Вследствие этого мы не можем дать свободе никакого другого определения, кроме следующего:
Свобода есть возможность действовать, не вводя в обсуждение своих поступков боязни общественного наказания (телесного, или страх голода, или даже боязни порицания, если только оно не исходит от друга).
Понимая свободу в этом смысле — а я сомневаюсь, чтобы можно было дать ей другое, более широкое и вместе с тем более вещественное определение, — мы должны признать, что коммунизм действительно может уменьшить и даже убить личную свободу. Таким его и проповедовали под предлогом, что это принесет счастье человечеству, и во многих коммунистических общинах это пробовали на деле. Но коммунизм, также может расширить эту свободу до ее последних пределов, которых невозможно достигнуть при индивидуалистском труде и еще менее при том строе, когда людей эксплуатируют и рассматривают как низшие существа.
Все будет зависеть от того, с какими основными воззрениями мы приступим к коммунизму. Сама коммунистическая форма общежития отнюдь не обусловливает подчинения личности. Больший же или меньший простор, предоставленный личности в данной форме общежития — если только жизнь не устроена заранее в подначальной, пирамидальной форме, — определяется теми воззрениями на необходимость личной свободы, которые вносятся людьми в то или другое общественное учреждение.

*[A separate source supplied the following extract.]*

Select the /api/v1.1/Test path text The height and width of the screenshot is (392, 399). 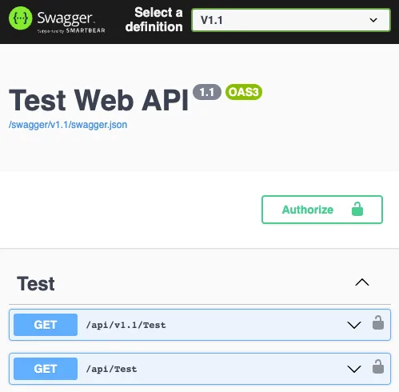pos(126,325)
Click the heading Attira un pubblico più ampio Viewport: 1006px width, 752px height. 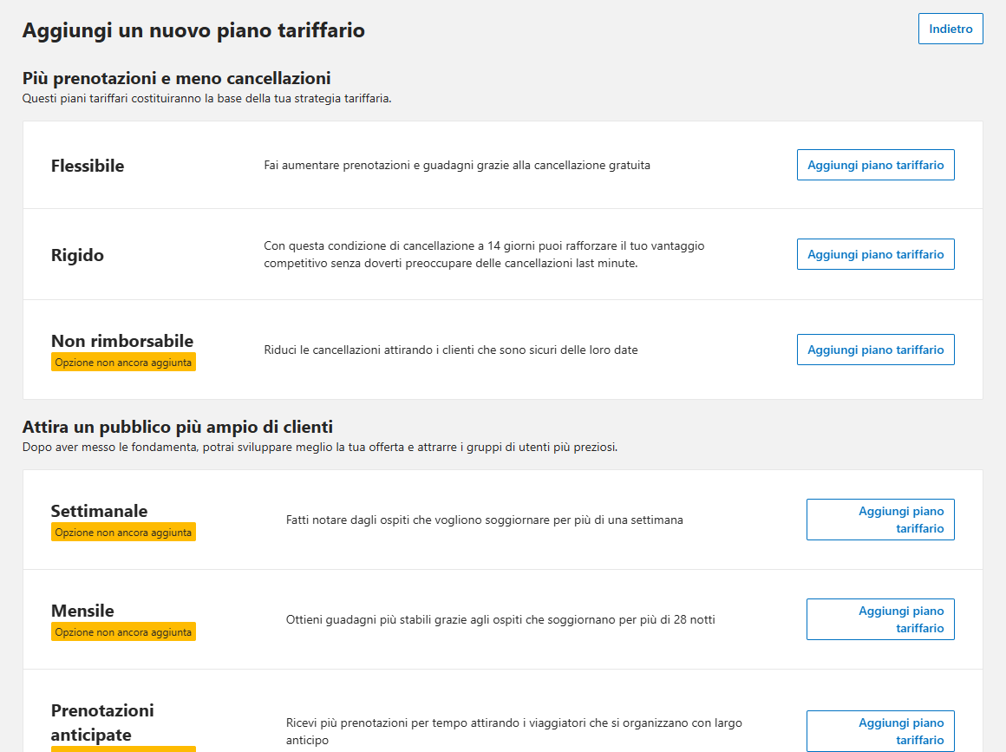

Сказанное справедливо по отношению ко всякой форме общественной или совместной жизни. Когда два человека селятся вместе в одной квартире, их совместная жизнь может привести одинаково — либо к подчинению одного из них другому, либо к установлению между ними отношений равенства и свободы для обоих. То же самое происходит в семье. То же самое будет, если мы возьмемся вдвоем копать огород или издавать газету; и то же самое относится ко всякому другому союзу, большому или маленькому, к артели и ко всякой форме общественной жизни.
Таким образом в X, XI и XII веке в городах того времени создавались общины вольных и равных и равно свободных людей, причем эти общины ревностно охраняли свою свободу и равенство; но в тех же самых общинах четыреста лет спустя народ, под влиянием учений церкви и римского права, требовал диктатуры какого-нибудь монаха или короля. Учреждения городского суда, цеховое устройство и прочее остались те же; но тем временем в городах развились понятия римского права, верховной церкви и государственного права, тогда как первоначальные понятия о равенстве, третейском суде, о свободном договоре и о личном почине притупились, исчезли; и из этого родилась рабская приниженность XVII и начала XVIII в. во всей средней Европе.
В современном обществе, где никому не позволяется обрабатывать поле, работать на фабрике или пользоваться орудием труда, без того чтобы не признать себя существом, подчиненным какому-нибудь господину, рабство, подчинение и привычка к кнуту навязываются самой формой общества. Наоборот, в коммунистическом обществе, которое признает право каждого на равных условиях на все орудия труда и на все средства существования, которые имеет общество, уже нет людей на коленях перед другими, кроме разве тех, кто по своему характеру являются добровольными рабами. Каждый считается равным другому в том, что касается его права на благополучное существование, лишь бы он не преклонялся перед волей и высокомерием других и поддерживал равенство во всех своих личных сношениях с товарищами по коммуне.